Bukan Allah yang lalai memberi,
Namun manusia yang menahan aliran rezeki.

Bukan semesta yang kejam,
Namun hati yang enggan menjadi tangan Tuhan.

Bukan Allah yang tidak adil,
Namun manusia yang bakhil.

"Bu, bolehkah aku menjadi manifestasi sifat Allah yang Maha Pemberi?" pinta Naufal, dengan mata yg basah oleh cahaya pemahaman.

"Aku ingin menjadi sungai yg terus mengalirkan sifat-sifat Jamal-Nya".

"Aku ingin membagikan sedikit roti ini kepada seorang kakek tua yg kutemui"

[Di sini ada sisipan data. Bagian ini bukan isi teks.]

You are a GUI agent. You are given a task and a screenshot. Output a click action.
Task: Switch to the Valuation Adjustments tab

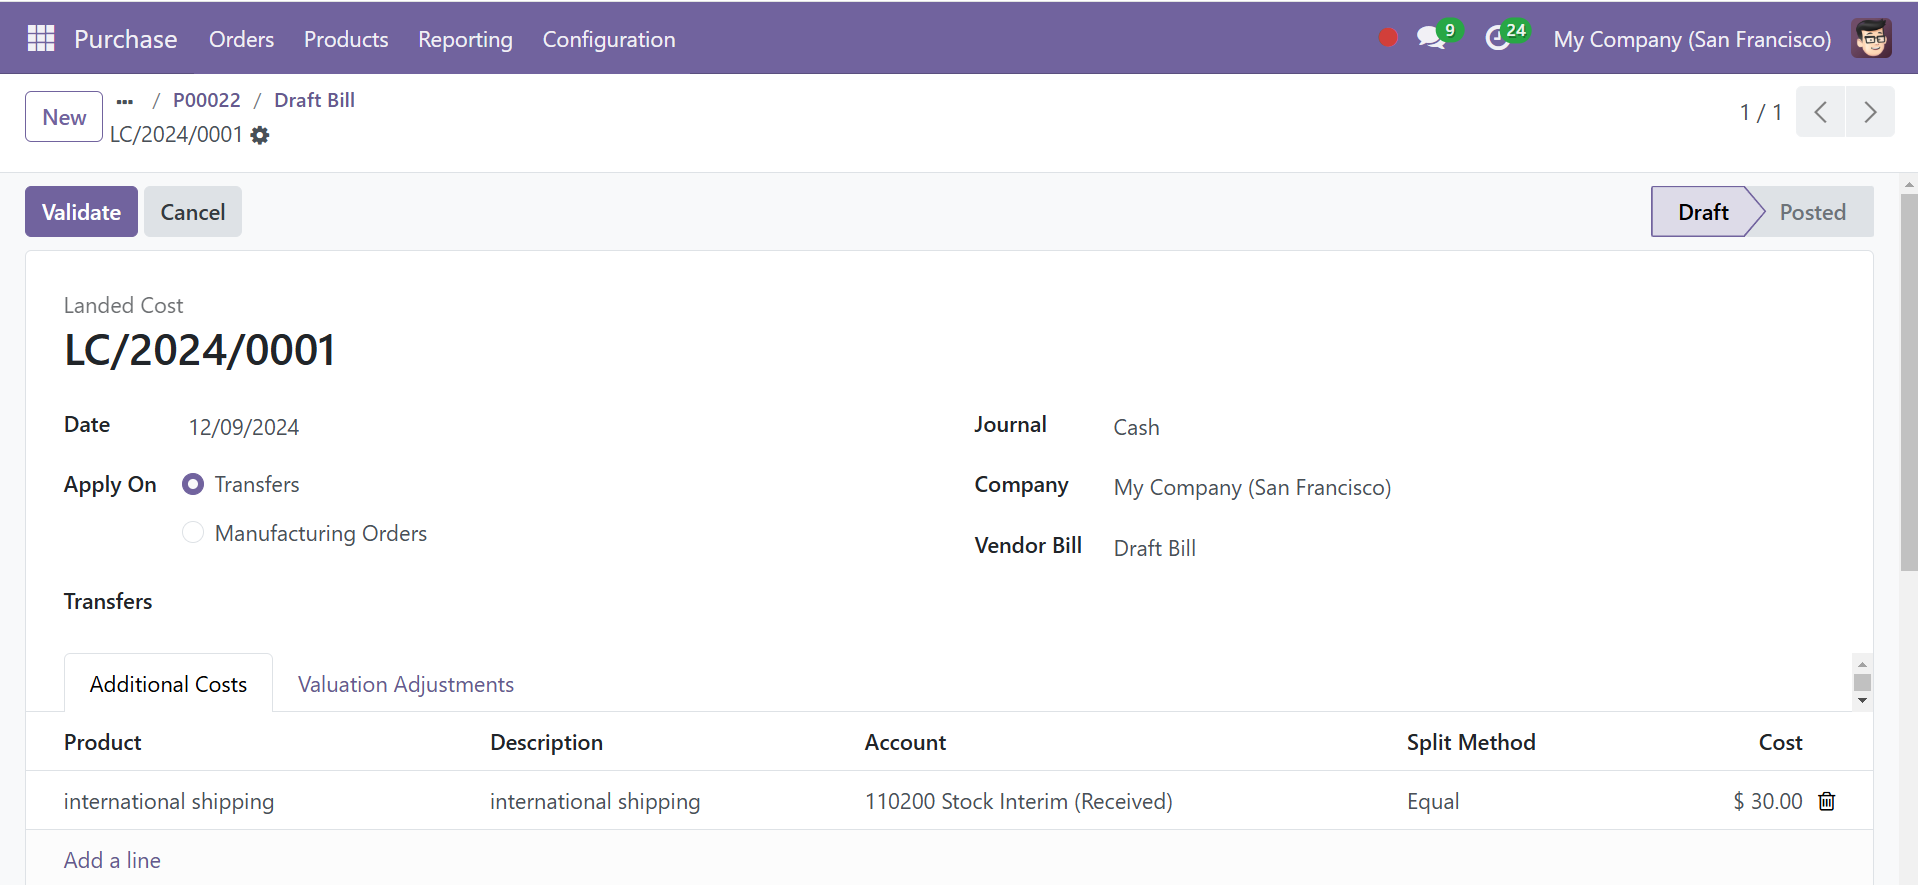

Sang ibu mendengar suara Naufal lirih. Gemetar cinta menyelimuti setiap ucapannya.

"Kakek itu kelaparan, Bu. Tubuhnya gemetar menahan derita, putih matanya mulai menguning, seolah cahaya hidup perlahan meredup".

Sang ibu tersenyum lembut, menyerahkan sebuah kantong kain kepada Naufal.

“Bergegaslah, anakku. Penuhi kantongnya dengan roti, bawalah juga sekantong susu ini untuk kakek yang kau temui."

Laksana seorang utusan yg membawa kabar gembira, Naufal segera menjalankan perintah ibunya. Kakinya ringan, hatinya lapang.

Sepanjang perjalanan, mata Naufal menatap senja dengan gagah.

Seakan langit pun ikut bersaksi atas kebangkitan nurani seorang anak yg penuh filosofi.